→ Work order
Write only the number of lines in the data that contain the word "computer".

→ Material provided
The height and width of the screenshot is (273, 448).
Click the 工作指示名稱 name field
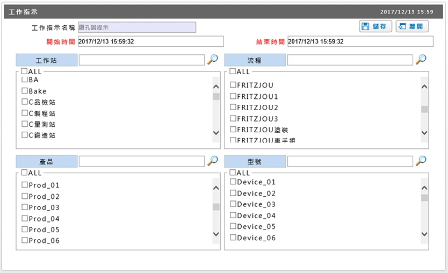pos(137,27)
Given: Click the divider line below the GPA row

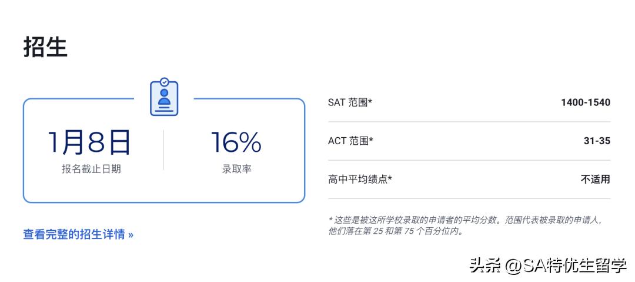Looking at the screenshot, I should 469,198.
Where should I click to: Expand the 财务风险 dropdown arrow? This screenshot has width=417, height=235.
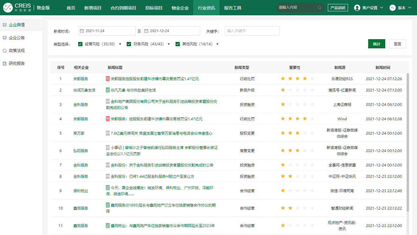tap(169, 44)
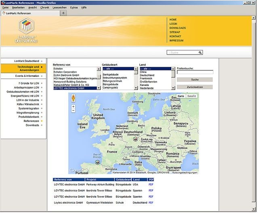Open Produktdatenbank in the left sidebar
This screenshot has height=213, width=258.
tap(29, 117)
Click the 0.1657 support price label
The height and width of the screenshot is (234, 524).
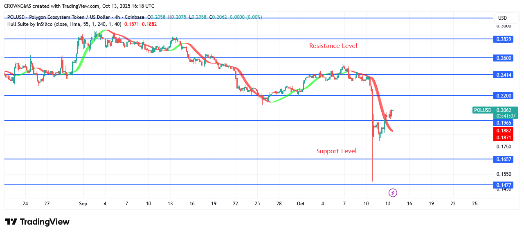(504, 159)
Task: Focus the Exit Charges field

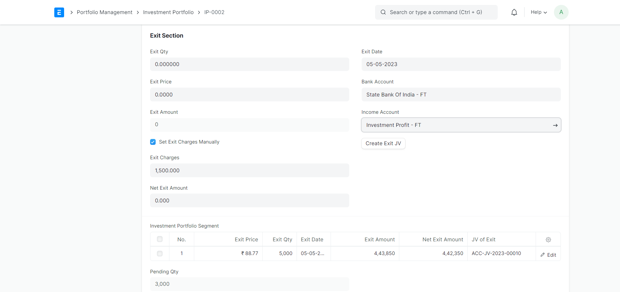Action: click(x=249, y=170)
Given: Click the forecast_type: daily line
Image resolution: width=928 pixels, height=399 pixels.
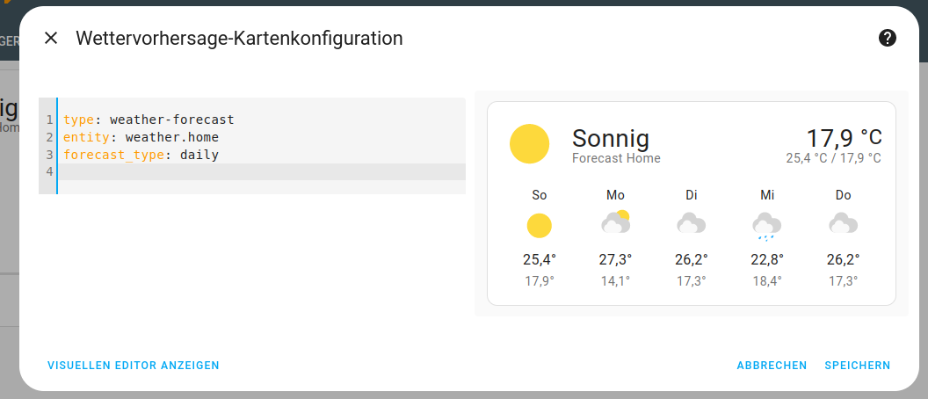Looking at the screenshot, I should pos(141,155).
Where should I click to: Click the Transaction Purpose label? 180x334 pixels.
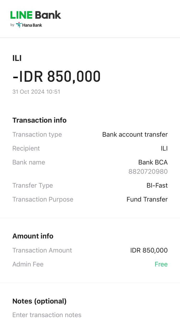43,199
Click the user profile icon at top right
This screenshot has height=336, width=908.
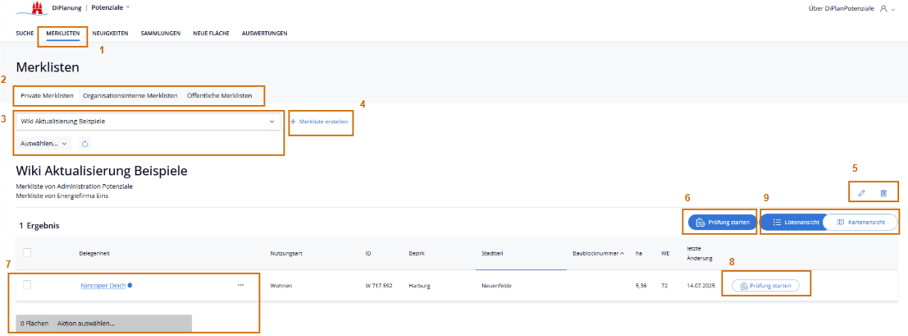coord(883,7)
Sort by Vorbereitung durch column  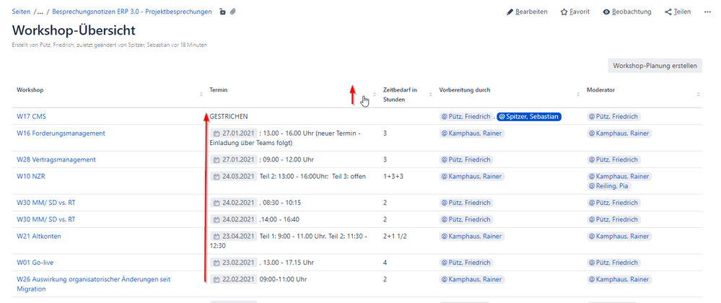click(578, 95)
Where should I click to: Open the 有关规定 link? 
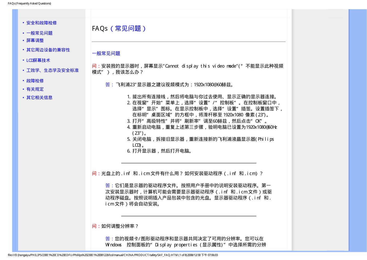35,89
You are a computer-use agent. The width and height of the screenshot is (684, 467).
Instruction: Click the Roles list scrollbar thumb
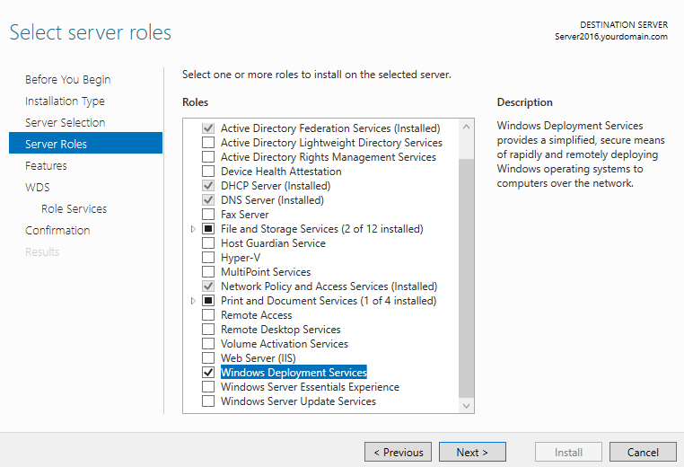coord(467,278)
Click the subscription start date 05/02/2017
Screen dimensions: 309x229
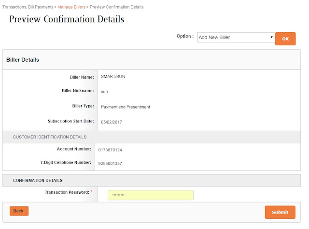(x=112, y=122)
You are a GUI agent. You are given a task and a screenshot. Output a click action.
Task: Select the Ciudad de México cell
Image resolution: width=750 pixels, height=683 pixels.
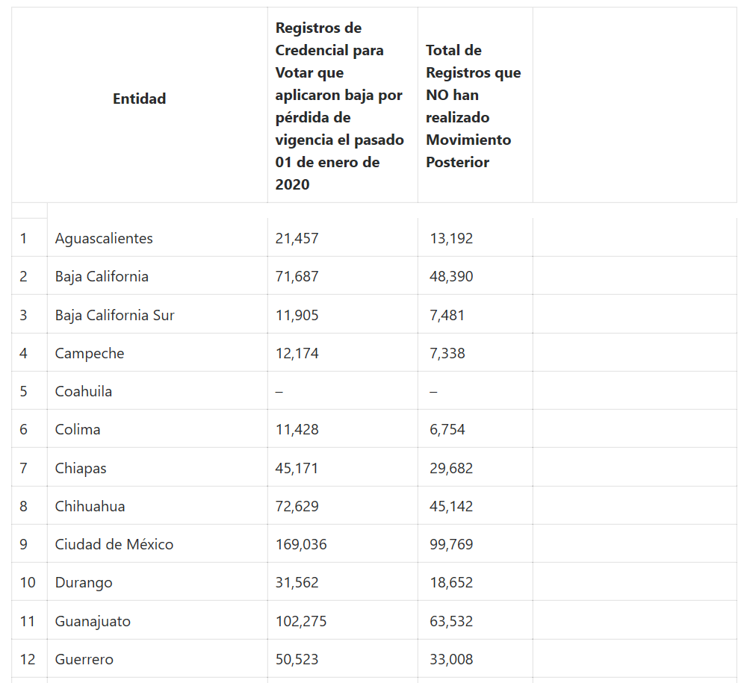(114, 544)
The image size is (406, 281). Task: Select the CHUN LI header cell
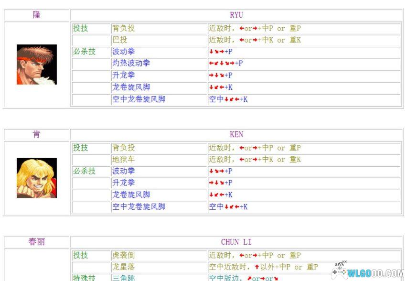pyautogui.click(x=236, y=242)
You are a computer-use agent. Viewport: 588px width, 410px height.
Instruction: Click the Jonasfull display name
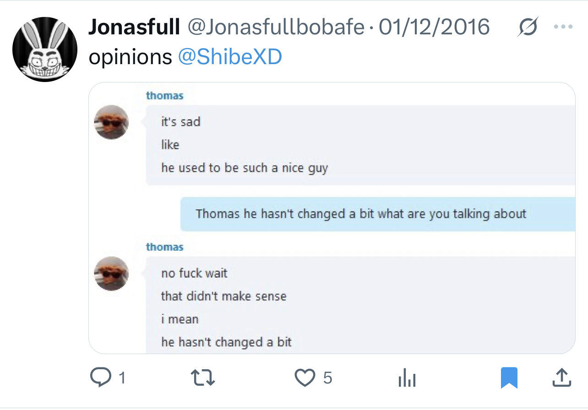tap(134, 27)
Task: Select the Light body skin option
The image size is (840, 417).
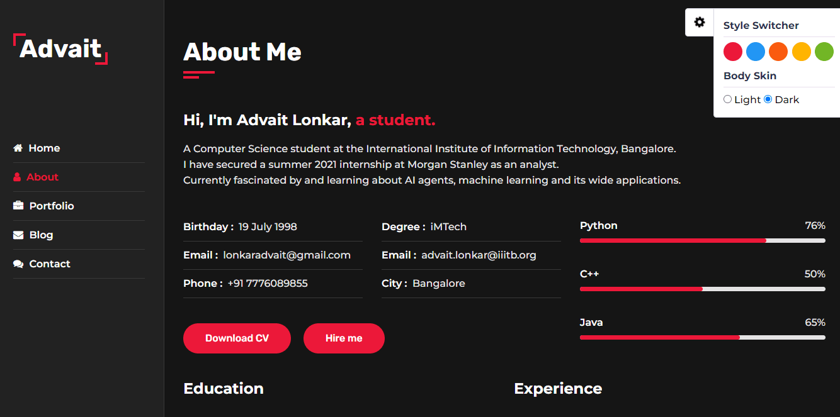Action: pos(728,99)
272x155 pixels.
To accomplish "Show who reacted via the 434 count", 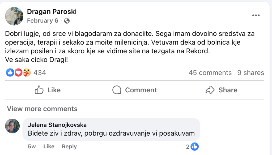I will coord(40,72).
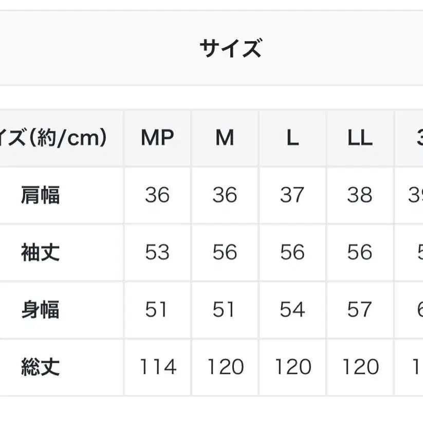Select the 身幅 value 57 for LL
This screenshot has height=423, width=423.
pyautogui.click(x=360, y=310)
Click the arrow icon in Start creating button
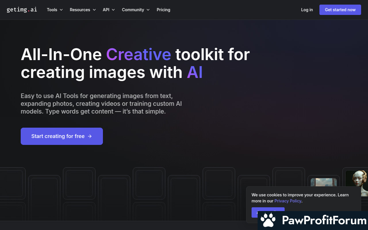This screenshot has height=230, width=368. (90, 136)

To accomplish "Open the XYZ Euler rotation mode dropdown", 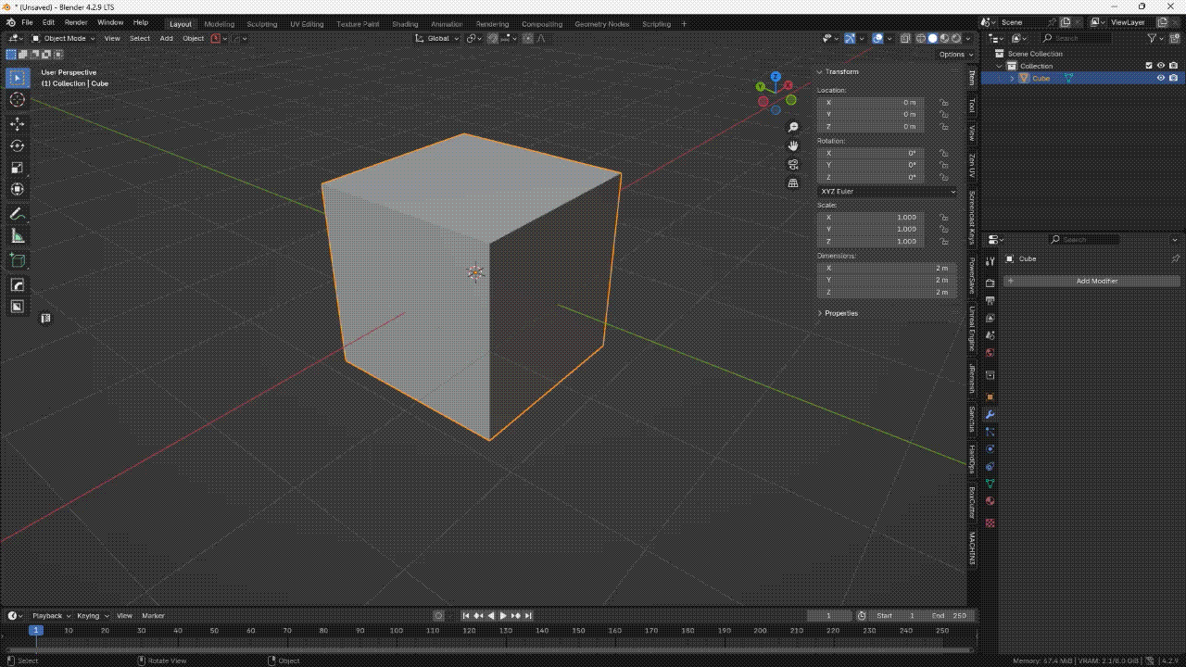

→ Reply
2